| Screenshot grounding data |
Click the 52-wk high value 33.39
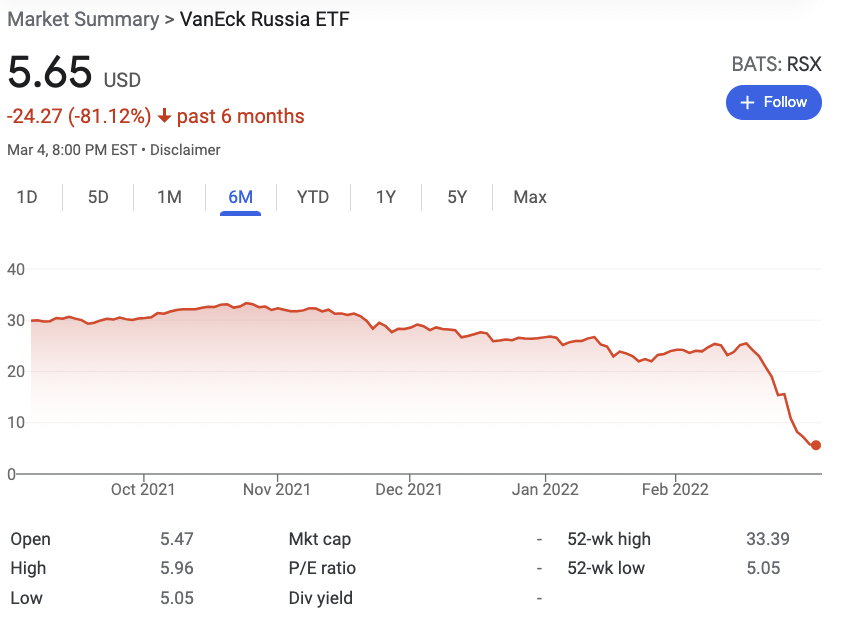The height and width of the screenshot is (624, 845). coord(767,539)
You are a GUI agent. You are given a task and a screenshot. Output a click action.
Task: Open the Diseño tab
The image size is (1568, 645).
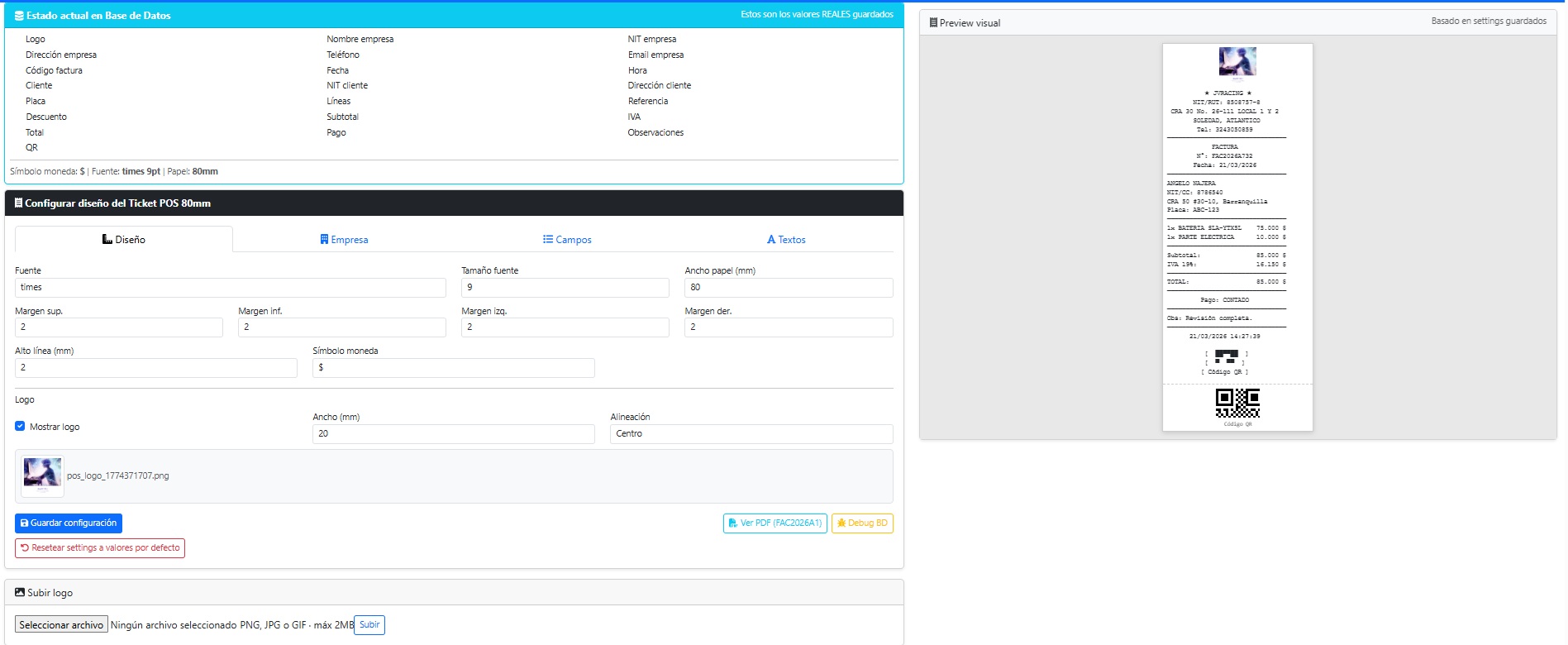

| Required work |
Copy out every line above, word for word, minus images.

| Response to this task |
Click the 52-wk high value 33.39
The height and width of the screenshot is (624, 845). coord(767,539)
You are a GUI agent. You are given a task and a screenshot. Output a click action.
Task: Open the Diseño tab
The image size is (1568, 645).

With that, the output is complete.